2004年5月9日(日) 4時 いずみホール
シンフォニア・コレギウムOSAKA 第46回定期演奏家
〔ベートーヴェン その魅力のすべて シリーズ〕
のプログラムに掲載した私の「演奏にあたって」の前半の部分を転載します。
(演奏された〔交響曲第一番 ハ長調 op.21〕とハイドン〔ミサ曲 変ロ長調「テレジア・ミサ」〕の解説の部分は割愛しました)


【演奏にあたって】

最近「演奏にあたって」を書かなくなりました。
曲目への想い、アプローチの要点、歴史的意義、演奏活動での位置づけなど書くべきことが多いのですが、書かなくなっています。

言葉の重み、そして虚しさが私の中でどんどん膨らんできている、それが原因だと思います。

私の主張、作品へのアプローチは、25年ほど遡るそれぞれに書き連ねた「演奏にあたって」の基本姿勢と変わりありません。
音楽は「ただ音のみで表現する」もの、それに付随する知識はそれ自体が人間の知的な営みとなる大きな喜びの世界ですが、知識と音楽はその間に明確な境界線を持っているのではないか。
その交叉という魅力的な営みも人間の知的好奇心を揺さぶる素晴らしいものではあるのですが、先ずは「音」を聴くという感性が優先させられなければならない、という私の主張とアプローチでした。
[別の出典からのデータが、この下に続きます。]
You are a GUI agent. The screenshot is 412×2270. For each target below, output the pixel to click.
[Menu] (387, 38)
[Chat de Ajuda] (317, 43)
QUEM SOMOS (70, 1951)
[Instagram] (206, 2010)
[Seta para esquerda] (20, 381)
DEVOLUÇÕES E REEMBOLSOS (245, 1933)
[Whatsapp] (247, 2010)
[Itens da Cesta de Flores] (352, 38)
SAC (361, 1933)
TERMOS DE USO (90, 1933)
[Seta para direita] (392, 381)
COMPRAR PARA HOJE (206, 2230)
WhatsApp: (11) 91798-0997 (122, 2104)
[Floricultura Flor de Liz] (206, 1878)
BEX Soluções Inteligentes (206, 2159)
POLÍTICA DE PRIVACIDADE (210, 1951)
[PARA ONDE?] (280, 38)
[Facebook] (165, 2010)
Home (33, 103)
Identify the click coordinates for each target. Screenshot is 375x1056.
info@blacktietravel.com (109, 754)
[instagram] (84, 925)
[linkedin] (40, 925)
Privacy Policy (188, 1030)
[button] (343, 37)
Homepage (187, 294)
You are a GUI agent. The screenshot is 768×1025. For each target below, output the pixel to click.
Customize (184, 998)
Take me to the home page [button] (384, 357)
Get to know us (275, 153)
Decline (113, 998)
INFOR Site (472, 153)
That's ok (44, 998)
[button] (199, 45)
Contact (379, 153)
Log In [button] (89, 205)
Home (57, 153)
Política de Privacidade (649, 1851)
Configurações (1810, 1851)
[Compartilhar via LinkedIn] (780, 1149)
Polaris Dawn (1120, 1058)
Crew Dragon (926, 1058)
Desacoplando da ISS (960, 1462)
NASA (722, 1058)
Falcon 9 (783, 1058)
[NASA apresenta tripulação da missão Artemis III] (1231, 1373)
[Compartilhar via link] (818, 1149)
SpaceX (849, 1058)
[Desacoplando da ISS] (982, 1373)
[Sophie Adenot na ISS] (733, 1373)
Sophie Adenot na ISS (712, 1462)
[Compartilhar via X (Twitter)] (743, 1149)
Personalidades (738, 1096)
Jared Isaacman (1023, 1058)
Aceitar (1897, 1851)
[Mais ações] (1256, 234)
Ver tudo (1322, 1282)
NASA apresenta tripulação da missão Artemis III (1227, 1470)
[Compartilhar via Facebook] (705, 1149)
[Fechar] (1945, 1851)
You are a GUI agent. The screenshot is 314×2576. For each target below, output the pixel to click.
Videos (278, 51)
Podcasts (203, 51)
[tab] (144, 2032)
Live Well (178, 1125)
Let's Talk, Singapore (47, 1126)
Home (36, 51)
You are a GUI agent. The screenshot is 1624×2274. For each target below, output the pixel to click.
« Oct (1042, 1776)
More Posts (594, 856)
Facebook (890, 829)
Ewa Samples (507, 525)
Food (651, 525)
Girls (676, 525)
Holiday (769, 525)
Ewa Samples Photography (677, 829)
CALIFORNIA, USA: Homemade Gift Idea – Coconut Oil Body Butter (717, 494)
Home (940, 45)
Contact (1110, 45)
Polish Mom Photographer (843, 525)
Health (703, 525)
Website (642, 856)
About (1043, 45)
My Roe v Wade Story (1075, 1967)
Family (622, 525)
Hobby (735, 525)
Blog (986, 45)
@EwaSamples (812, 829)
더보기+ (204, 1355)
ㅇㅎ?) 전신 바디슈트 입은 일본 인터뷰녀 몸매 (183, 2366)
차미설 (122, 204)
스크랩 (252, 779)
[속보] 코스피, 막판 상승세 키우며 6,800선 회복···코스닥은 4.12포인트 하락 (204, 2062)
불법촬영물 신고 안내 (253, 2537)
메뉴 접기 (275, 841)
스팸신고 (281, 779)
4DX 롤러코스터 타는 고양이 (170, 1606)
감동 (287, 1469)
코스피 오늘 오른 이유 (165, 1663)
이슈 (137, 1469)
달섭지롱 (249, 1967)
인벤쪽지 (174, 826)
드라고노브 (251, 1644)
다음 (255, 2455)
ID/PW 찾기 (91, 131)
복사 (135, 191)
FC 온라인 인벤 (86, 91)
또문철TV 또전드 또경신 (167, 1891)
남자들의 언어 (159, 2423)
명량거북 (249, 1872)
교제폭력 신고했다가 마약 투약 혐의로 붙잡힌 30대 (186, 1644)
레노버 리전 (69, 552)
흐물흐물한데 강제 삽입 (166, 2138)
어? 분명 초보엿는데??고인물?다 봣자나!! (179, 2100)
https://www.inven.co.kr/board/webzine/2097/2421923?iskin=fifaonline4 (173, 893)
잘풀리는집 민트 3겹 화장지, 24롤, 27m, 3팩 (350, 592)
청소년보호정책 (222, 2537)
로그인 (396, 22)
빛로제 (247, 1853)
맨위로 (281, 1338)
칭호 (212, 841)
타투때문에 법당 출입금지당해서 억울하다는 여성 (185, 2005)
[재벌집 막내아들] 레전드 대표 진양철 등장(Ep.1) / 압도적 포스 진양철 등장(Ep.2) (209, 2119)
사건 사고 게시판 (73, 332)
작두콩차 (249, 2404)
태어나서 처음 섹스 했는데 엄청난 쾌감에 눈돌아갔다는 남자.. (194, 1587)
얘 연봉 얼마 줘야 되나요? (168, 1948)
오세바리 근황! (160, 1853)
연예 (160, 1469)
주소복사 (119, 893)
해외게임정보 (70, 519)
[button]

一貫して書いてきたこと、それは「音楽は現代においての切実性」の現れでなければならない、ということだったと思っています。
私の選曲は、そこから発しています。
「歴史」にこだわるのも特徴です。先人たちに学び、今に学び、未来へとつなげる、このことにこだわりました。
「今」をどのように見るか、言い換えれば「今」をどう生きているか、そのことが過去と未来の見方に大きく関わりますから、私の思いはまさに「今」を生きる私の告白だったと言えます。

言葉以前に音楽がある。
言葉になる前の「想い」が音楽の世界。
言葉にしてしまえば、もう音楽は別のものになってしまう。
言葉としての知識が音楽を窮地に追いやるのではないか、面白さを奪い取るのではないかと危惧する私です。
書くことへの虚しさはここにありました。

〔転載ここまで〕

世の中の動き、人の思い、歴史の流れ、主義主張など揺れ動きます。
この揺れ、〔振り子〕のように、一方に振り切ってしまうとまた戻る動きと同じでしょう。
私の「虚しさ」が消え、また「書きたい!」と思う時もきっと来るだろうと思われます。

いつも書き、言い続けていることなのですが、一番「人」にとって大切なものは〔生命〕。それを畏怖し、尊び、伝え、そして大切に守っていく、そうでなければなりません。
「人」って結局、人を理解し、他を受け入れようとするその行為の中でしか〔生命〕の大切さを示せ得ないのではないかと思っています。
書くことの「虚しさ」、実はプログラムには書けなかったもう一つの理由がこのことにありました。

〔生命〕の軽視、「現代」にそれを感じる私です。
人として〔生命〕を感じたい。
人の〔息〕を感じたい。
私の〔息〕も感じてもらいたい。
しかし、「無関心」がじわりじわり、ひたひたと世の中をむしばみつつあるのではないか。

「音楽」はそれらを払拭する、そう信じてきた私です。
「音」に語らせよう、「リズム」で示そう、それが〔生命〕そのもの。
「振り子」、思いっきり振ってみたいです!

第94回('04/5/11)「「演奏にあたって」を転載」この項終わり。